Question

what it the laplace transform of y'' + 6y' + 9y = 0; initial values of y(0) = -1 and y'(0) = 6

Answer 1

yay! come on goku!

Answer 2

ha ha, just a min

Answer 3

haha, no rush

Answer 4

We know that
\[L(y'')=s(sL(y)-y(0))-y'(0)\]
and
\[L(y')=sL(y)-y(0)\]
Let's use them here

Answer 5

I'm down to....

Answer 6

Y(s) = -s/(s+3)^2

Answer 7

\[ y'' + 6y' + 9y = 0\]
Let's take laplace transform both sides
\[L(y'')+6L(y')+9L(y)=0\]
\[(s^2L(y)-sy(0)-y'(0))+6sL(y)-6y(0)+9L(y)=0\]
\[L(y)(s^2+6s+9)+s-6+6=0\]

\[L(y)=\frac{-s}{(s+3)^2}\]
Yeah you're correct:D

Answer 8

so how does all of the equal -e^(-3t) + 3te^(-3t)

Answer 9

You have to take inverse Laplace transform to get that

Answer 10

i know, but how?

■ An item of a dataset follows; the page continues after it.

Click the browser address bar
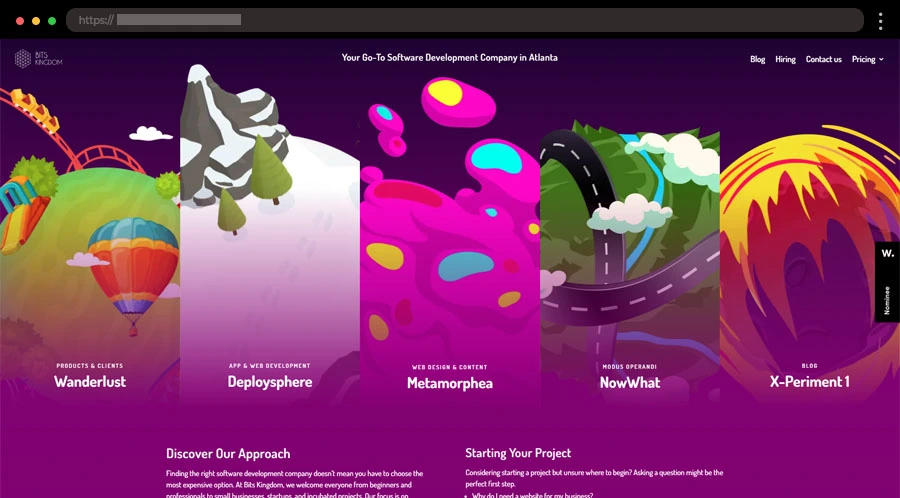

I need to get a better grasp on the concepts

Answer 11

it's where i get stuck most of the time

Answer 12

Let me try

Answer 13

If we have
\[L(e^{at})=\frac{1}{s-a}\]
and
\[L(te^{at})=\frac{-d}{ds} (\frac{1}{s-a})\]
or
\[L(te^{at})=\frac{1}{(s-a)^2}\]

Answer 14

We have
\[L(y)=\frac{-s}{(s-3)^2}\]

it can be written as
\[L(y)=\frac{-s+3-3}{(s-3)^2}=\frac{-3}{(s-3)^2}-\frac{(s-3)}{(s-3)^2}\]
Do you get this?

Answer 15

damnit... i always forget to add to the numerator...

Answer 16

well, at least make it look alike. do you have time to walk me through a harder one?

Answer 17

Oops, I gotta go now. Sorry
Mention me there like this @IStutts , I'll try to come and help

Answer 18

thank you